When I did this, I started looking into highlight moments in my academic life, along with other important hurdles, and saw the greatest driver for me personally was a mix of seeking approval or avoiding disapproval, and gradual interest I acquired in learning a subject after taking time and being able to make sense of ideas.
So, it was then when I was able to see the need to self-motivate through this very process of self-reflection, as there was an aspect riding on the momentum of the social context. I found myself relying on this time and time again to push me; a context that I realise is ever-changing and wouldn't be strong enough in other circumstances, like when there are no defined deadlines or external due dates for me and my peers.
“The greatest driver for me personally was a mix of seeking approval or avoiding disapproval.”
There are steps that a person can take in doing their work, like improving efficiency, avoiding procrastination, etc.
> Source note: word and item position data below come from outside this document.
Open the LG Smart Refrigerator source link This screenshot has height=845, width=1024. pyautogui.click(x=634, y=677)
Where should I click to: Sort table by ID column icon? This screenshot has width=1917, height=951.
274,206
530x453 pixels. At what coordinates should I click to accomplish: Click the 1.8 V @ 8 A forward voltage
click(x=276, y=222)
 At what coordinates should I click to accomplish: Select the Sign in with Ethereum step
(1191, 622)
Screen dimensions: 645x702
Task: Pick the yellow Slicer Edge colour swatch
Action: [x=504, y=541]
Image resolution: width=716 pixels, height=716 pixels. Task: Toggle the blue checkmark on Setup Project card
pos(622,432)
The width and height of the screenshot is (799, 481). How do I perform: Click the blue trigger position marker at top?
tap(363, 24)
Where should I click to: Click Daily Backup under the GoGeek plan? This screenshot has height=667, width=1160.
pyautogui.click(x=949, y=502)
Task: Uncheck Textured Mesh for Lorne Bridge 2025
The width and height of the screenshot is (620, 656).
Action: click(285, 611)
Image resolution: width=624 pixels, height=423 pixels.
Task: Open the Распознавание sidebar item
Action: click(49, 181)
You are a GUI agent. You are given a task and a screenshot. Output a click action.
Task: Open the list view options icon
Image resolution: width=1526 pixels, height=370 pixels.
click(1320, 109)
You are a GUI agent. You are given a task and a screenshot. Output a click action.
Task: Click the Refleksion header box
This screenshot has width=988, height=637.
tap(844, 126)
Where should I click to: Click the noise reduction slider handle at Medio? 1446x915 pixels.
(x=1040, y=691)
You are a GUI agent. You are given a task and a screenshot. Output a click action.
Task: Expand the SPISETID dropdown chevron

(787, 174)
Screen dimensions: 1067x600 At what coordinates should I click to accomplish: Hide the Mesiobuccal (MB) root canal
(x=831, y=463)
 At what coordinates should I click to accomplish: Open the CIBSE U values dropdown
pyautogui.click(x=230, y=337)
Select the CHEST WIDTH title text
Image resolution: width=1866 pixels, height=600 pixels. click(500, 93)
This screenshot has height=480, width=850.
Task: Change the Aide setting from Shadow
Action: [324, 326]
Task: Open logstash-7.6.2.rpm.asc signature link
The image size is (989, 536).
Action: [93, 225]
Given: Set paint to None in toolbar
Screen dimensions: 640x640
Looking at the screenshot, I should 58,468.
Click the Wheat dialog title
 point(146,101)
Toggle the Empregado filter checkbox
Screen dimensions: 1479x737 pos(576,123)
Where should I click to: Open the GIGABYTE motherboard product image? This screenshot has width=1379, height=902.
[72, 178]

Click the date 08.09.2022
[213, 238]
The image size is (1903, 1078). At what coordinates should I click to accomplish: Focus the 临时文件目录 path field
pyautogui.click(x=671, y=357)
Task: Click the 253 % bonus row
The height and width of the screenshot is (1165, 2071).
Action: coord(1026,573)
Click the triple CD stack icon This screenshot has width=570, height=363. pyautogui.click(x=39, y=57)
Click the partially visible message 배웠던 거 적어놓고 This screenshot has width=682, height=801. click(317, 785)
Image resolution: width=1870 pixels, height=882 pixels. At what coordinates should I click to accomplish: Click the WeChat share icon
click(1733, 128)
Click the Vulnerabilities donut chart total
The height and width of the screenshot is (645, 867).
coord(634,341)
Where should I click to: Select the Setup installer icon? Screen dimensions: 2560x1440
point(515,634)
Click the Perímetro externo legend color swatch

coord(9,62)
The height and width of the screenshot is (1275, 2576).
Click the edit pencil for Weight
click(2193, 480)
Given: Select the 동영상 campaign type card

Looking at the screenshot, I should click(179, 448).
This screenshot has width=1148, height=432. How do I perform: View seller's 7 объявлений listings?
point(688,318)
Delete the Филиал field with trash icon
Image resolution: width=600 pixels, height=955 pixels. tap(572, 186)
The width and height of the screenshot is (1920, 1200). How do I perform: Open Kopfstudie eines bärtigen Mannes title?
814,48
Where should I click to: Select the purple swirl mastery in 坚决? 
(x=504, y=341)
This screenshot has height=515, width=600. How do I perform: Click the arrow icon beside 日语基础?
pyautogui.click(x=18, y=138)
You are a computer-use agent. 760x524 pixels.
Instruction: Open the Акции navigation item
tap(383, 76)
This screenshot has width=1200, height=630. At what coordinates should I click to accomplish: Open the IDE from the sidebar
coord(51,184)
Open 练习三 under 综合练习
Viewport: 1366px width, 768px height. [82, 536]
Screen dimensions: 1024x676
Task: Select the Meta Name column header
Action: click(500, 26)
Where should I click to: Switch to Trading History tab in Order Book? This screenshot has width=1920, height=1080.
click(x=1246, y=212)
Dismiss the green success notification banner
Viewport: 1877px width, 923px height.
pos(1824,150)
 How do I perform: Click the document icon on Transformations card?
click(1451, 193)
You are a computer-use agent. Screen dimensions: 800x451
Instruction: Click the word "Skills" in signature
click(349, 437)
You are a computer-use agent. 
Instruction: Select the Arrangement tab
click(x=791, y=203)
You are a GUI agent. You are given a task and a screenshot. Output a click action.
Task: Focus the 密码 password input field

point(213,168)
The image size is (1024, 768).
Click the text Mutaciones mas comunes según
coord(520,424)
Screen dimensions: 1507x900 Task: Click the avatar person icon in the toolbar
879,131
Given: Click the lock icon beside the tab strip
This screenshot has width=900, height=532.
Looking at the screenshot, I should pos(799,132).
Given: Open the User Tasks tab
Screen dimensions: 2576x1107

The ones I’ve come across may sound familiar, but will work to subjective effect, such as meditation to improve focus, changing the learning space to better remove any hesitance from actually starting tasks, and developing a positive view on the benefits of the task and its importance.
These methods are all a Google search away and can in fact help. But what’s not a Google search away is understanding ourselves – so I wouldn’ t want to start prescribing any productivity actions, as the likes of Thomas Frank have much more helpful and detailed practices to try out (look him up he’s good).
I don’t claim to know myself fully at this point now, but I do believe I’ve gained some insight after some reflection, and have taken a great first step, ironically due to this lockdown – a step that I hope can help myself and someone else align their aims and actions better and cultivate self-motivation.